Ma la questione lavoro in questa Italia è molto, molto più complessa e difficile da studiare come da guidare rispetto ai puri dati dell'Istat. Alla spalle di una maggiore o minore disoccupazione vi sono alcuni provvedimenti, nessuno dei quali da anni, forse decenni, si è rivelato strutturale, forse con un'unica, parziale eccezione - negativa nel suo complesso - del Jobs Act del governo Renzi. Quindi, a parte quest'ultimo, che comunque non ha avuto grossi effetti strutturali per la tante carenze evidenziate nel suo impianto e per la notevole carica ideologica che lo ha caratterizzato, a influenzare il mercato del lavoro sono stati il decreto Poletti, il Jobs Act e il decreto dignità dell'attuale esecutivo. Provvedimenti che da un lato hanno ampliato la precarietà, dall'altro hanno tentato di correggerla per indirizzare gli sforzi verso il lavoro a tempo indeterminato e dall'altro ancora hanno cercato di indurre la trasformazione dei contratti da tempo determinato a quello indeterminato.
La nota dell'Istat
La realtà dei dati puri, passati al setaccio, mostra però ben altro quadro, pur nella sua parzialità di andamenti studiati nel loro andamento mensile, il modo migliore per "imbrogliare" la carte, dare loro una lettura politica e perdere di vista il quadro generale e le dinamiche corrispondenti.
Così, ad esempio, l'andamento dell'occupazione è legata più di quanto si pensi all'aumento o alla diminuzione del Pil, sebbene i movimenti siano meno visibili nel breve periodo di quanto si vorrebbe far credere. Come fa notare Francesco Daveri:
Lo studio de lavoce.info
"Per fare calcoli più precisi occorrerà aspettare qualche trimestre, sia per trarne conclusioni ottimistiche che pessimistiche. Una corretta valutazione delle politiche richiede un’attenta analisi dei dati, non la rincorsa del numero mensile che più si presta a sostenere tesi preconcette. L’analisi dell’esperienza passata suggerisce però almeno una conclusione: senza crescita del Pil la disoccupazione non scende in modo duraturo."
In ogni caso si può constatare che i movimenti sono contenuti, fin troppo per un'economia che arranca come quella italiana e alle prese con problemi e ostacoli secolari. Il fatto che uno scostamento di uno 0,1 in più o in meno faccia uscire commenti politici la dice lunga sulla capacità delle forze parlamentari di vedere le cose nella loro prospettiva e nell'indicare scenari futuri.

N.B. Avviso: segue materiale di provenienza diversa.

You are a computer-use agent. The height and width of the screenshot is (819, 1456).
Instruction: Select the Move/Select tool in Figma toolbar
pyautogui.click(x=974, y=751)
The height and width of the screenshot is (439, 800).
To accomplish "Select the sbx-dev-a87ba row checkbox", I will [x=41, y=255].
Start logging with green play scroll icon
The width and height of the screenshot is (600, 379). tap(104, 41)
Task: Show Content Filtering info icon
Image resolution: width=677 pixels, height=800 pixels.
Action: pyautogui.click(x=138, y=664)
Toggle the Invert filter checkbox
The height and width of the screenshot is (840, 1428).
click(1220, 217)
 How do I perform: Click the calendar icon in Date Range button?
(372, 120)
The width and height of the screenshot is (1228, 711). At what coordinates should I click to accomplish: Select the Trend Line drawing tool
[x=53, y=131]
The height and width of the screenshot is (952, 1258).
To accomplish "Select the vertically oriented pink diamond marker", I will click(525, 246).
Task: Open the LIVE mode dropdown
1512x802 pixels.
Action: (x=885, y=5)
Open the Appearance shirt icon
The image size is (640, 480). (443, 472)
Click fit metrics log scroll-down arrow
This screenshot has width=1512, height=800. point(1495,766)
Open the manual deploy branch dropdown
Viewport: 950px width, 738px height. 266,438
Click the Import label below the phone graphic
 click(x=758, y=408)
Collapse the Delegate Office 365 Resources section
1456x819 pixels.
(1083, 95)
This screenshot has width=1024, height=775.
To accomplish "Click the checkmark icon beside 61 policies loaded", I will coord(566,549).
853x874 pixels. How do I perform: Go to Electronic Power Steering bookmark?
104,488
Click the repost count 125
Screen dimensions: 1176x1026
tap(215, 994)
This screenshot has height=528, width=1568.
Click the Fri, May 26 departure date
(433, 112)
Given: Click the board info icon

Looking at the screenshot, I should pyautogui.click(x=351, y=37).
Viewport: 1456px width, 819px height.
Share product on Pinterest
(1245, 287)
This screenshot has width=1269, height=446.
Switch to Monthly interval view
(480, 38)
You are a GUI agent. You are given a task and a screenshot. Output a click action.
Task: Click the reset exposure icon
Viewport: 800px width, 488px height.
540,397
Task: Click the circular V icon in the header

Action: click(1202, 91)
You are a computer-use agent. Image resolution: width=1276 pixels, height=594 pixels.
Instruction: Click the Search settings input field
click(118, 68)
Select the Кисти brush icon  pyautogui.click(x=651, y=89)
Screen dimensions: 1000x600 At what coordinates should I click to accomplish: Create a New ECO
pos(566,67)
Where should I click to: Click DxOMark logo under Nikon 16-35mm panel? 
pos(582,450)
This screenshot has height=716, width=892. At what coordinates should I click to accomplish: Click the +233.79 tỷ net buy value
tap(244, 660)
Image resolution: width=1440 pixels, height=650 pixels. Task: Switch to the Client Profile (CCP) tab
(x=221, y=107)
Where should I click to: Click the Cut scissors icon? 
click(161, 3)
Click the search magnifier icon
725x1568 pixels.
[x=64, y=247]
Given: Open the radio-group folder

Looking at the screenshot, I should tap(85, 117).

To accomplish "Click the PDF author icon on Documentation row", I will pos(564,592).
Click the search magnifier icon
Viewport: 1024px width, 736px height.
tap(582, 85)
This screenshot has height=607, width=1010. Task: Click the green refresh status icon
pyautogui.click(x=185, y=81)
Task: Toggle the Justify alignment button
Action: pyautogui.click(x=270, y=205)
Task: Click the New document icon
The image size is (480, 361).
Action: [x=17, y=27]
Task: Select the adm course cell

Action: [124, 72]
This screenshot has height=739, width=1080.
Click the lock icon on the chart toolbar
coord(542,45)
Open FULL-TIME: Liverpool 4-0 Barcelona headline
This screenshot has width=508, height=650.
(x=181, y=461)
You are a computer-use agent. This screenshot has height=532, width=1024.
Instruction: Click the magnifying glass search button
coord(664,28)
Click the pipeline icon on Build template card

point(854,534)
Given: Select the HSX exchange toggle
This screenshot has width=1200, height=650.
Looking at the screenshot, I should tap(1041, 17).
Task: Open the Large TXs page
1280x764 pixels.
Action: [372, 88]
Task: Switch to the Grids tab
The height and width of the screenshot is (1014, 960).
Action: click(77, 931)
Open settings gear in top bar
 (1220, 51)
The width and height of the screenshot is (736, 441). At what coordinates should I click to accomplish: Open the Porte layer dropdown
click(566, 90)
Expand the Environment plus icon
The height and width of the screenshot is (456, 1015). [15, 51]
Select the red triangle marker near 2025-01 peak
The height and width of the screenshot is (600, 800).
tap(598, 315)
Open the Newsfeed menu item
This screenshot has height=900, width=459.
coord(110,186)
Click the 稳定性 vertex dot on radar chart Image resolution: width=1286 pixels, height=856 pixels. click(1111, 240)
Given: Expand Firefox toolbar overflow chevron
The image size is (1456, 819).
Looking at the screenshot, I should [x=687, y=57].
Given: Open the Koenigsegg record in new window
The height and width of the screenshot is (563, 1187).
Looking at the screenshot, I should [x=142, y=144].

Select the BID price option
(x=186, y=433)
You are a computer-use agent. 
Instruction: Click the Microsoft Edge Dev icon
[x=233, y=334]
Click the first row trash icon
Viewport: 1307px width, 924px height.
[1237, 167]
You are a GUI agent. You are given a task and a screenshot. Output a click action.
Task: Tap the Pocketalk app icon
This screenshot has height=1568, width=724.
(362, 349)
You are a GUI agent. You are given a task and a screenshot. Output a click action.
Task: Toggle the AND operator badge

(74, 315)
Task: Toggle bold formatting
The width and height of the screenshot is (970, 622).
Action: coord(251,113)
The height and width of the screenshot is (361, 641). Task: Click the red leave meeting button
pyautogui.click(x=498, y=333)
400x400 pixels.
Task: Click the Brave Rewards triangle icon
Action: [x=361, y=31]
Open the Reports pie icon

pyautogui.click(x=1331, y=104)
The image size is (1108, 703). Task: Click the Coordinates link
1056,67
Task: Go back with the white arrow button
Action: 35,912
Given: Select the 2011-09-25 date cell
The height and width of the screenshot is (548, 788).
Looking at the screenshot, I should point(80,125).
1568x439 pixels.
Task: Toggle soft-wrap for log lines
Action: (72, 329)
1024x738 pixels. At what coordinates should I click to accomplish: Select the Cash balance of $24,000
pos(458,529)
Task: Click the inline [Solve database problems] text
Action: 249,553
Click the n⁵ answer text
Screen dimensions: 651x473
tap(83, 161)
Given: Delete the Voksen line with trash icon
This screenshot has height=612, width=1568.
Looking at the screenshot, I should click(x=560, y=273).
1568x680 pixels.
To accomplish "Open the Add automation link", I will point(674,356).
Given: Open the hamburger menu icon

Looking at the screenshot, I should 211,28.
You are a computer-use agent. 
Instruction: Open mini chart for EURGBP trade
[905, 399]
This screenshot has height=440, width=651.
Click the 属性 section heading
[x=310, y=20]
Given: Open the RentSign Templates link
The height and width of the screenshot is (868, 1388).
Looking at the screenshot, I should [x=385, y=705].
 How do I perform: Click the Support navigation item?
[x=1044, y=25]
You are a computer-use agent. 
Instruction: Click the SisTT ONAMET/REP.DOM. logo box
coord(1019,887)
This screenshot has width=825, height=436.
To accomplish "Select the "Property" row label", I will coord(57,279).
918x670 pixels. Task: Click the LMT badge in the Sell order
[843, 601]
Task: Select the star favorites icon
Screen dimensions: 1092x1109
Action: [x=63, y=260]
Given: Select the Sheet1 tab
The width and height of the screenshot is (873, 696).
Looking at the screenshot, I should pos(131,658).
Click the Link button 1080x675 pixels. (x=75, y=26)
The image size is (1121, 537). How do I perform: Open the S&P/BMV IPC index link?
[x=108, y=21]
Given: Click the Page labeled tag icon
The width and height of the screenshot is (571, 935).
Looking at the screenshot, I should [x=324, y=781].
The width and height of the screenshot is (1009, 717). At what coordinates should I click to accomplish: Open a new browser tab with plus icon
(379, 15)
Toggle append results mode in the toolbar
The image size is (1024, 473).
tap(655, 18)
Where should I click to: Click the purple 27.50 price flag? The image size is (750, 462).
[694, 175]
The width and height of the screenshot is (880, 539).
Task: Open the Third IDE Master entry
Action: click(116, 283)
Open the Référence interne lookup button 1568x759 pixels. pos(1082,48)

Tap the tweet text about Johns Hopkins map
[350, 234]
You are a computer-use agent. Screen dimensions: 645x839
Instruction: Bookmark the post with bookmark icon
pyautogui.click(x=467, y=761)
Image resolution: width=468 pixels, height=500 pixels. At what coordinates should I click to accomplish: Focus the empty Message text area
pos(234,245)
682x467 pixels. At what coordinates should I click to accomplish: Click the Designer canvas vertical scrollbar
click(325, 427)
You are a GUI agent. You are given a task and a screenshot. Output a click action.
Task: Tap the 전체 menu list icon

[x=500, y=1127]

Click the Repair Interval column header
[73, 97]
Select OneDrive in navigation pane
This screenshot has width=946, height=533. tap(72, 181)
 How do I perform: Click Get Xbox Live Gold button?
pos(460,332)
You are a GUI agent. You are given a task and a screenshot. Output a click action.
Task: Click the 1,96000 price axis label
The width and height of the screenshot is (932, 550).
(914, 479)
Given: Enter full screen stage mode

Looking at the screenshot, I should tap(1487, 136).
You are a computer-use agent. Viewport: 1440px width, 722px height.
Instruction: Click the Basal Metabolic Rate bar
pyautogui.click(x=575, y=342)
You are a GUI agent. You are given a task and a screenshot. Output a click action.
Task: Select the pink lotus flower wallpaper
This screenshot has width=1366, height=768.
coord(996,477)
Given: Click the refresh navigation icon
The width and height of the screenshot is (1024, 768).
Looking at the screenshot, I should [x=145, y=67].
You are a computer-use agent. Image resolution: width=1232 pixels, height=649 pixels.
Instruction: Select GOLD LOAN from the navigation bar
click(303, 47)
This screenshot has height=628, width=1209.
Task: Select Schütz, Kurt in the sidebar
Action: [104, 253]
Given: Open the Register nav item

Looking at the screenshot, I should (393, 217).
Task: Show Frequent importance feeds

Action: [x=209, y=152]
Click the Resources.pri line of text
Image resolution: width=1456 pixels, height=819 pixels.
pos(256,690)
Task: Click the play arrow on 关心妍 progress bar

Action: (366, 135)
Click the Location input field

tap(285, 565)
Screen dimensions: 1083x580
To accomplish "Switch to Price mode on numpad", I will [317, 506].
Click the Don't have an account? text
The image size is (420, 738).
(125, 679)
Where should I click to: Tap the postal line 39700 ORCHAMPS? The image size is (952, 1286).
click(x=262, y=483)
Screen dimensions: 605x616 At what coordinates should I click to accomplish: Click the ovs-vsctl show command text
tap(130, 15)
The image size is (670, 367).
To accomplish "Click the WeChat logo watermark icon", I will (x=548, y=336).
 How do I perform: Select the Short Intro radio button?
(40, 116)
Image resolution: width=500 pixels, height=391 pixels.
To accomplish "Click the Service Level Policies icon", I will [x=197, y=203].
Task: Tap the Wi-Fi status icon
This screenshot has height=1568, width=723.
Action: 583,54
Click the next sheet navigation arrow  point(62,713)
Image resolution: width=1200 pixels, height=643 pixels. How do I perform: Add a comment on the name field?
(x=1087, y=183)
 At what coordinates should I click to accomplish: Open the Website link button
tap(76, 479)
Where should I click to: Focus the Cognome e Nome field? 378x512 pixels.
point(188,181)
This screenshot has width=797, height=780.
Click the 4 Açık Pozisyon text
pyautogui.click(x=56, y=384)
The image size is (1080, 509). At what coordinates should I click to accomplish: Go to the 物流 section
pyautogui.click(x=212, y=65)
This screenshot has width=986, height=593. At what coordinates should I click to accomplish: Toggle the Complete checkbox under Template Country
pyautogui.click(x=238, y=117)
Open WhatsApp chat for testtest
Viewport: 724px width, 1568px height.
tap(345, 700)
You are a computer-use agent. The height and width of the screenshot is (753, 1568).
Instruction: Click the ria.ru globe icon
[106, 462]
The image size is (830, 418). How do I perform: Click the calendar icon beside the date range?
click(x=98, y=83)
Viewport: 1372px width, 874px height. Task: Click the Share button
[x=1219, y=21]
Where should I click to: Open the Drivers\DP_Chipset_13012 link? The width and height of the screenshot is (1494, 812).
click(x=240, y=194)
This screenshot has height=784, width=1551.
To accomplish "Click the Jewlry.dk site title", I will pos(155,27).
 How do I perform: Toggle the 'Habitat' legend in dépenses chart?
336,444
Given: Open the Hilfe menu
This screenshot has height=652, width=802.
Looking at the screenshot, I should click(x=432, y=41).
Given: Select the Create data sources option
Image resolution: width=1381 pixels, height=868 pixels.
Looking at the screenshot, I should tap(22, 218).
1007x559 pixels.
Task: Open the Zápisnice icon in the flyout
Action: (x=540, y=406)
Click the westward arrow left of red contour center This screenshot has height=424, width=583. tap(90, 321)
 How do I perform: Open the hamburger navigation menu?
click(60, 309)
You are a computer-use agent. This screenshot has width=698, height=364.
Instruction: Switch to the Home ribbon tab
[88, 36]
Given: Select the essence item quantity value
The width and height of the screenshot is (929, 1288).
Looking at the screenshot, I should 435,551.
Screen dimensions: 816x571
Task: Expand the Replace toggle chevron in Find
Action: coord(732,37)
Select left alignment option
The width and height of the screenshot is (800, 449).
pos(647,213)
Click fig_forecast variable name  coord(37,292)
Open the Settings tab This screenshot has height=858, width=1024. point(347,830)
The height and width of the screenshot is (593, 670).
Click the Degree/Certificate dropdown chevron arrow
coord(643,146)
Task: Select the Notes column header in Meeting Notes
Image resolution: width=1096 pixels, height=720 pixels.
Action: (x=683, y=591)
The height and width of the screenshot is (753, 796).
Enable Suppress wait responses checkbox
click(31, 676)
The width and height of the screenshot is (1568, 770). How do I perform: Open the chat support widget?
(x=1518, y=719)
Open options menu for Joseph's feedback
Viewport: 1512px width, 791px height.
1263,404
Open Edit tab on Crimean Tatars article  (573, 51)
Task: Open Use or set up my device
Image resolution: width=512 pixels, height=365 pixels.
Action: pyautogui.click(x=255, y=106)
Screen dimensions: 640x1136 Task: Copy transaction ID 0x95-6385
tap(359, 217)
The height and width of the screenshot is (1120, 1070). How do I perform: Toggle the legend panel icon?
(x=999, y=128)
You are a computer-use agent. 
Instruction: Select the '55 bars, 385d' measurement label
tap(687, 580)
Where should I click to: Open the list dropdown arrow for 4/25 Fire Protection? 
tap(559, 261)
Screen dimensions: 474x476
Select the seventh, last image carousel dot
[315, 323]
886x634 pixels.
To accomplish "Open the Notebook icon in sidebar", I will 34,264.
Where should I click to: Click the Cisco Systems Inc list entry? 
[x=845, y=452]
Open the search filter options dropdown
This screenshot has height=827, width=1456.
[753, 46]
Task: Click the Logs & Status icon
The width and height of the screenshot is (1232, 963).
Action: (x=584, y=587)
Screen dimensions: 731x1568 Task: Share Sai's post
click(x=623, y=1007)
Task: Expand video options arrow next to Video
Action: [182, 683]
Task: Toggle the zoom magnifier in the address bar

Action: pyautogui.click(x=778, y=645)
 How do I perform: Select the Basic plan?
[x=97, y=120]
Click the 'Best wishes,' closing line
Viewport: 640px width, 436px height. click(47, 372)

Tuttavia a spegnere i facili entusiasmi basta una lettura diretta delle cifre dell'Istat. Come rileva Linkiesta va sottolineato che il tasso dell'occupazione sale ma per un semplice motivo: il contributo essenziale degli over 50. Ovvero tutta quella gente, quei lavoratori che - colpiti dalla legge Fornero e da quelle precedenti fino a Dini, quindi dalle varie riforme previdenziali - non vanno in pensione e restano al loro posto. Ecco come si spiega quel +1,6 che tradisce l'altro dato, di fondo: che il tasso non sale tra i più giovani. Nei 67 mila occupati in più, i 15-24enni occupati scendono dello 0,7% (14mila in meno),e aumentano gli inattivi dello 0,2% (+11mila). Un "balletto" questo che si ripete da anni: se salgono gli occupati sono i più anziani che non vanno in pensione, se il tasso dei giovani non cresce in compenso aumenta quello degli inattivi o viceversa. Il saldo alla fine è minimo.
La questione di fondo è sempre la stessa: non c'è una visione, una strategia di lungo corso, una valutazione dell'evoluzione sociale ed economica che guardi al di là dell'anno o del quinquennio. Così non si va oltre le riforme strutturali sempre invocate da Bruxelles e spesso interpretate solo nella loro versione iper liberista e mai in quella di una maggiore flessibilità in un quadro di rispetto di diritti, salvaguardie e sostegno-avvio proprie di una società evoluta e moderna, che rispetta il lavoro e le aziende ma colloca sempre e comunque la persona-lavoratore al primo posto.